Koren Shadmi se place dès la première image sous l’égide de Robert Crumb, ce grand amateur de femmes qui les dessine toujours callipyges, arpentant le monde sur des jambes bien charpentées, dotées de corps de rêve tout en cuisses, fesses et seins. Beautés un rien inquiétantes, les créatures de Crumb comme celles de Shadmi, ressemblent parfois à des machines de guerre ou à des Walkyries prêtes à dévorer nos auteurs qui eux prennent les traits d’antihéros mal gaulés et rachitiques.
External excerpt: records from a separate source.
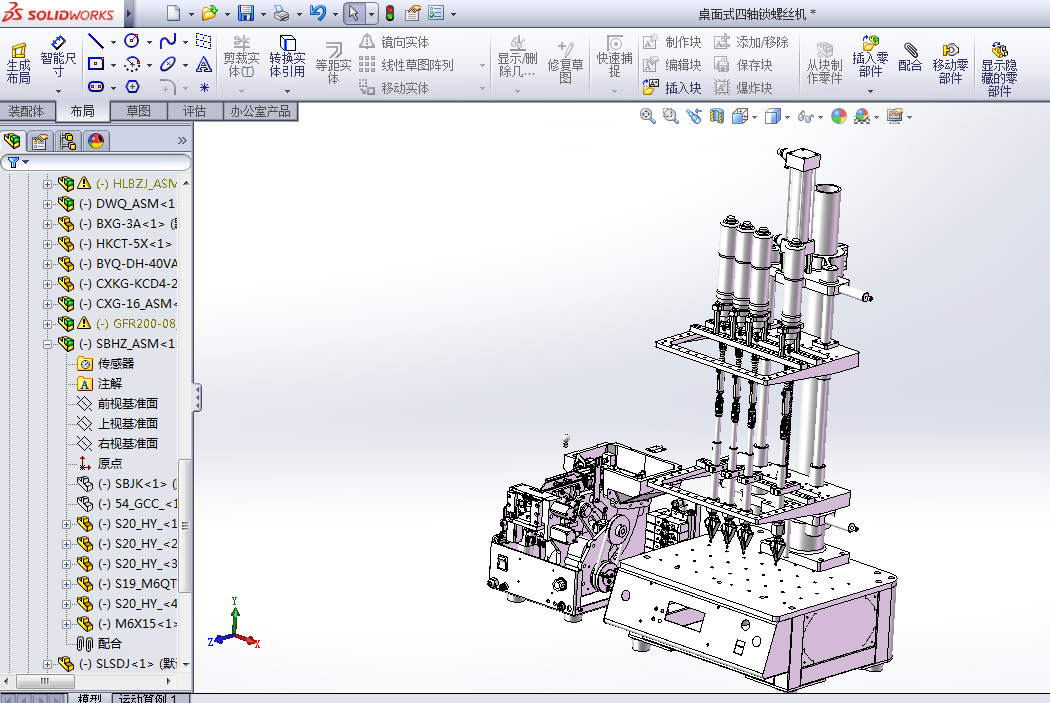1050x703 pixels.
Task: Switch to the 草图 (Sketch) tab
Action: (x=138, y=111)
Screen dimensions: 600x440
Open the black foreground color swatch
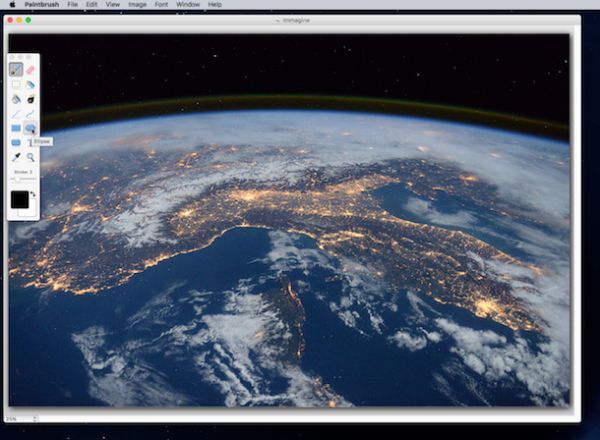[x=19, y=200]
Exactement comme le fait Woody Allen, convoqué lui aussi, de la paire de lunettes aux rendez-vous chez la psy, en passant par la passion des femmes et l’humour juif new-yorkais.
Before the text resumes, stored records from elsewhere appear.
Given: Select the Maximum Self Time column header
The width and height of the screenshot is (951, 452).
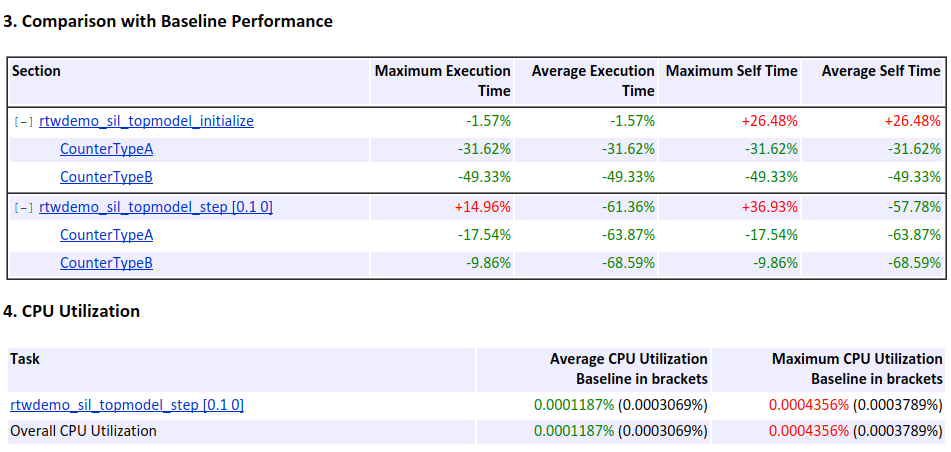Looking at the screenshot, I should pyautogui.click(x=731, y=71).
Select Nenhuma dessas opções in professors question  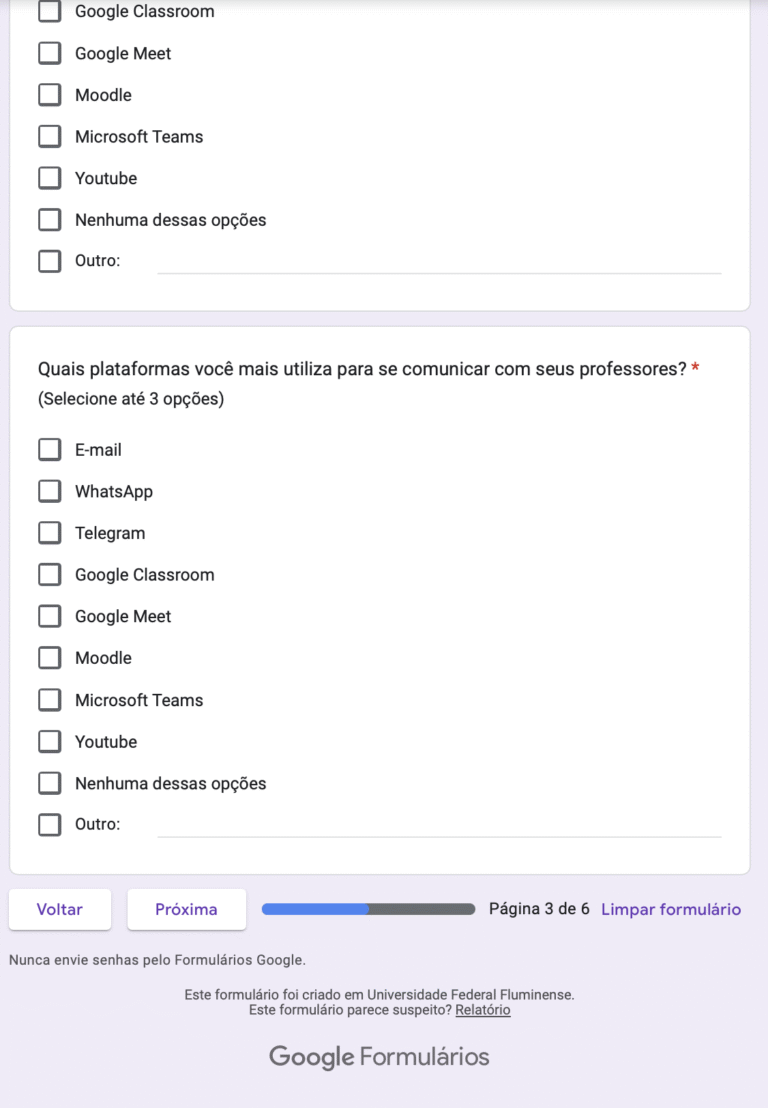[x=50, y=783]
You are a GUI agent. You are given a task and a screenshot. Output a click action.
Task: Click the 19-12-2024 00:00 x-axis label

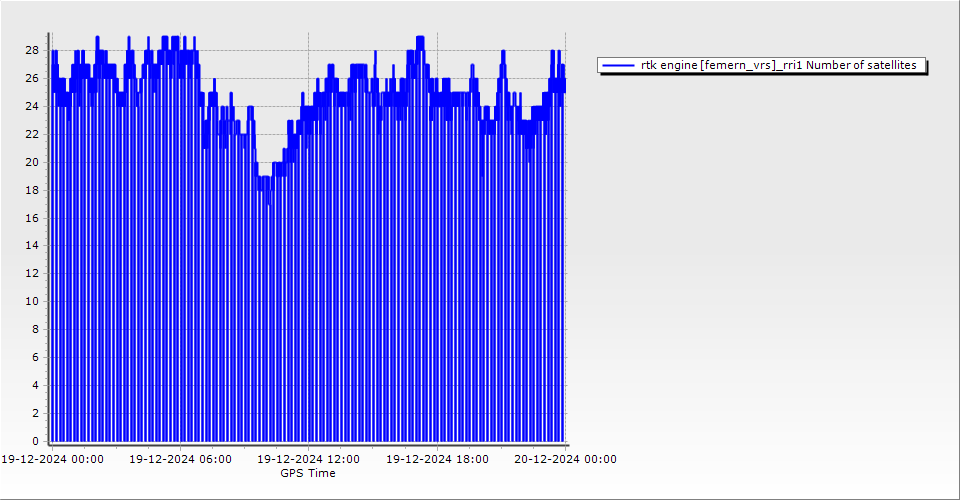click(51, 459)
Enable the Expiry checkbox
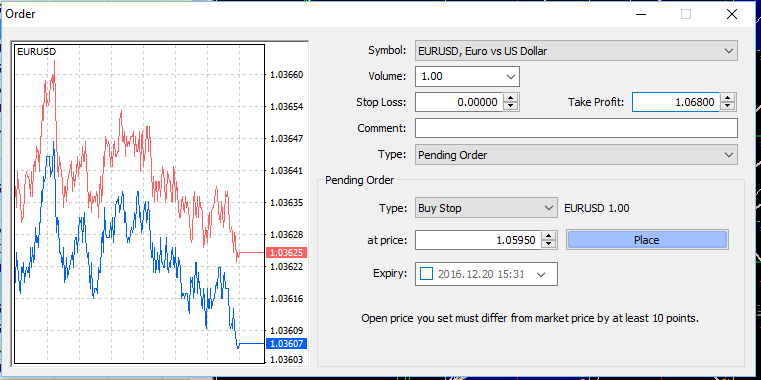Screen dimensions: 761x380 click(x=426, y=274)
Tout ce récit baigne dans des couleurs chaudes comme le propos et les scènes hot, des nuances d’orangés, de rouges, violets, roses qui restituent le sexe, sous-texte permanent, aussi bien que l’étouffement auquel il conduit ici. Le trait pas tout à fait réaliste, et les dialogues, donnent un aspect à la fois documentaire et distancié qui sent bien l’expérience vécue, il y a de l’autobiographie là dedans. Notamment, K. nous livre,  par sa propre voix ou celle de son colocataire beau gosse, le mode d’emploi d’un site de rencontre. Petit manuel à l’usage du surfeur,  tout y passe: à quoi ressemblent les pages et les profils, que dois-je écrire, quelle genre de photo va mieux marcher, quels textos on échange, à combien de femmes écrire pour espérer avoir 3 réponses, comment se passent les rendez-vous, les faux profils, les lieux où se rencontrer, comment se comporter… Un univers finalement terriblement codifié et chronophage.

Qu’est-ce qui fait qu’un homme pas très beau et peu sûr de lui se met à enchainer les conquêtes ? À New York comme ici, les réponses sont les mêmes, que nous donne Koren Shadmi, du sentiment de toute puissance au sexe sans lendemain, de la lâcheté ordinaire à l’addiction. Pour conclure, on convoquera Gainsbourg, notre antihéros pas sexy à nous, portant vrai séducteur qui connaissait son sujet et lui aussi expliquait comme on peut faire l’amour sans amour. "L’amour physique est sans issue" chantait-il. Avec le développement des sites de rencontre, la manière d’envisager la sexualité et/ou la relation amoureuse est-elle en train d’évoluer ou finalement rien de nouveau, juste de nouveaux moyen de ne pas se rencontrer ?

Love addict : Confessions d’un tombeur en série, par Koren Shadmi, traduit de l’anglais (États-Unis) par Bérengère Orieux, Éditions Ici Même, 224 pp., 25€, ISBN: 978-2-36912-012-4.